O presente trabalho apresenta um estudo sobre o Projeto de Emenda Constitucional nº 33, tendo como centro o princípio da separação dos poderes e o sistema de controle de constitucionalidade adotado pelo direito brasileiro.

RESUMO

O presente trabalho apresenta um estudo sobre o Projeto de Emenda Constitucional nº 33, tendo como centro o princípio da separação dos poderes e o sistema de controle de constitucionalidade adotado pelo direito brasileiro. Será analisado o ativismo judicial praticado pela Suprema Corte deste país, que passou a proteger excessivamente sua competência, segundo sua própria interpretação, avançando sobre as esferas funcionais dos outros poderes. Deste modo, a atuação acentuada do Supremo Tribunal Federal em funções próprias do Congresso Nacional tem causado enormes divergências entres os Poderes Legislativo e Judiciário. A PEC 33 busca o equilíbrio entre esses poderes.

PALAVRAS CHAVES: Separação dos Poderes; Controle de Constitucionalidade; PEC 33.

INTRODUÇÃO

O Projeto de Emenda Constitucional n° 33 de 2011 (PEC 33/2011) foi apresentado pelo Deputado Federal Nazareno Fonteles (PT-PI) visando a aplicação do inciso XI do artigo 49 da Constituição Federal de 1988, que dá ao Congresso Nacional a prerrogativa de “zelar pela preservação de sua competência legislativa em face da atribuição normativa de outros poderes”.

A PEC 33/2011 tem causado inúmeras discussões no meio político e jurídico, sobretudo por levantar questionamentos a respeito da separação dos poderes e do controle de constitucionalidade. O ativismo judicial é um dos pontos centrais de ataque da referida proposta.

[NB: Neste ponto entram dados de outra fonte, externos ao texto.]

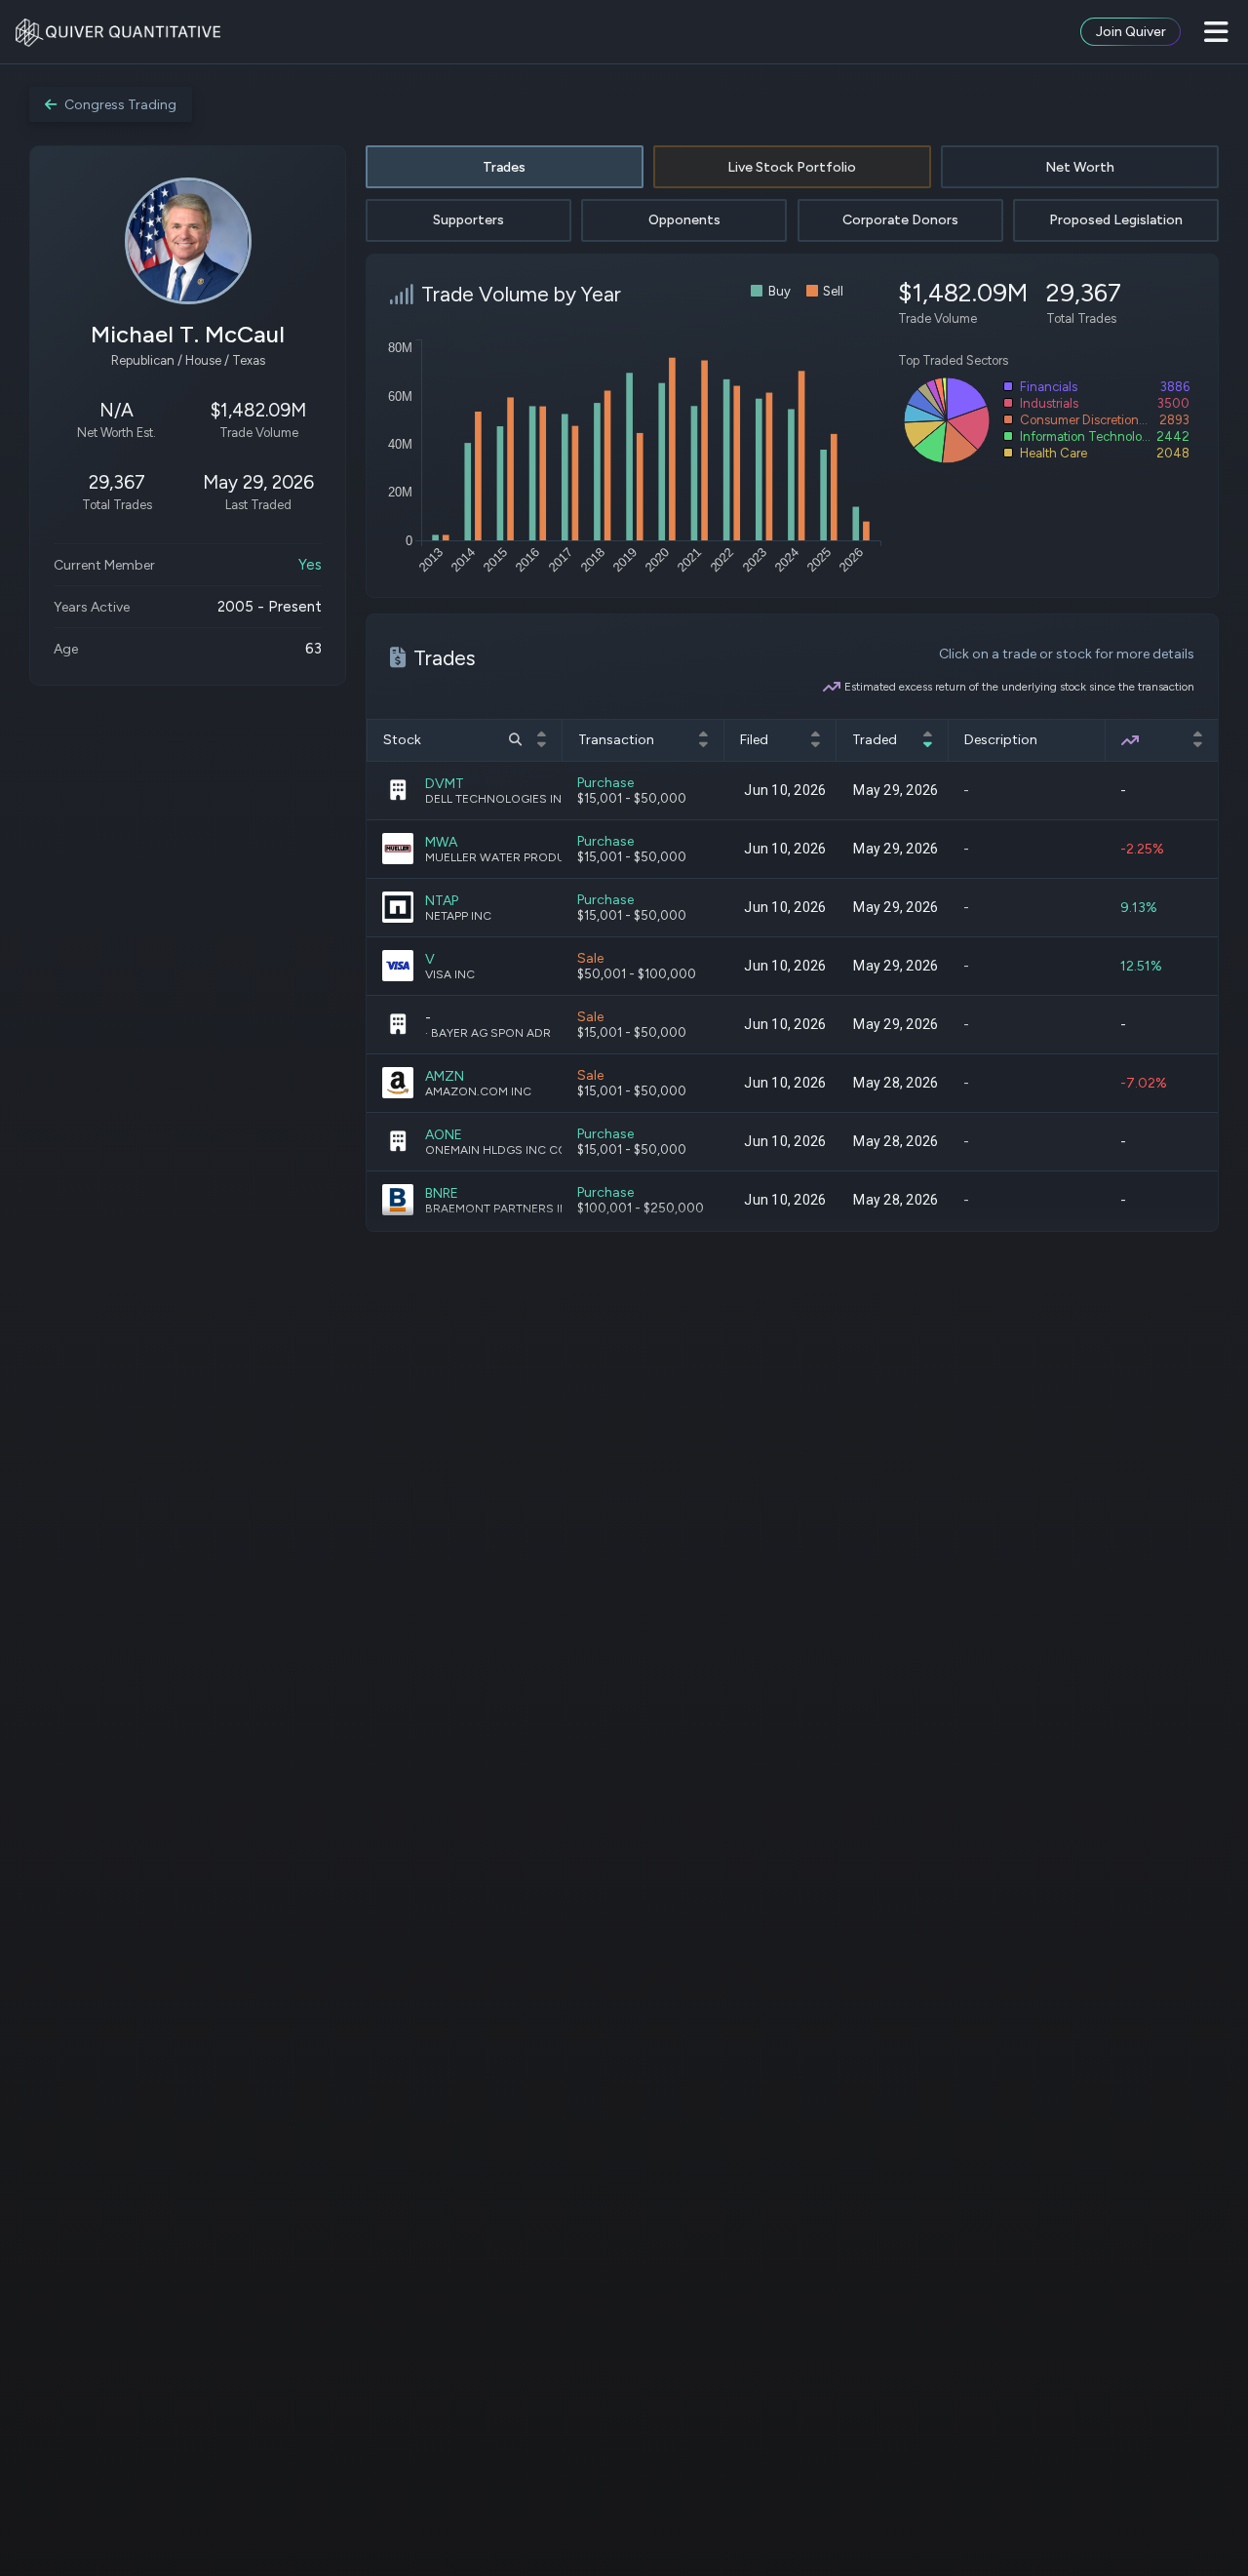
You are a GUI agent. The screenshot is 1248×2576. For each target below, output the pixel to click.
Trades (504, 167)
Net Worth (1079, 167)
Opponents (684, 220)
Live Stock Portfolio (791, 167)
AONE (443, 1135)
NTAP (441, 900)
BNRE (441, 1193)
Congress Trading (120, 105)
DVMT (444, 783)
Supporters (468, 220)
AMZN (444, 1076)
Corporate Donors (900, 220)
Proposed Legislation (1116, 220)
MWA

O ativismo judicial se resume num comportamento do Poder Judiciário ofensivo ao princípio democrático, preocupado apenas com a efetividade do princípio da supremacia constitucional, segundo a interpretação do próprio Judiciário. Em outras palavras, no ativismo judicial o foco é a interpretação constitucional feita pelo poder judicante; a Constituição é aquilo que a Suprema Corte diz que ela é.

No Brasil, o ativismo judicial praticado pelo STF tem como plano de fundo a afirmação e a ampliação da competência normativa da corte. Desse modo, a Suprema Corte brasileira passou a proteger excessivamente sua competência, segundo sua própria interpretação, avançando sobre as esferas políticas dos outros poderes.

APRESENTAÇÃO DA PEC 33/2011

A PEC 33 altera a quantidade mínima de votos de membros de tribunais para declaração de inconstitucionalidade de leis; condiciona o efeito vinculante de súmulas aprovadas pelo Supremo Tribunal Federal à aprovação pelo Poder Legislativo e submete ao Congresso Nacional a decisão sobre a inconstitucionalidade de Emendas à Constituição.

O referido projeto visa alterar a redação de três artigos da Constituição.

1. O art. 97 que prevê um quórum de maioria absoluta dos membros do tribunal para a declaração de inconstitucionalidade de uma lei ou ato normativo, passará a vigorar com a seguinte redação:

"Art. 97 - Somente pelo voto de quatro quintos de seus membros ou dos membros do respectivo órgão especial poderão os tribunais declarar a inconstitucionalidade de lei ou do ato normativo do poder público” [1]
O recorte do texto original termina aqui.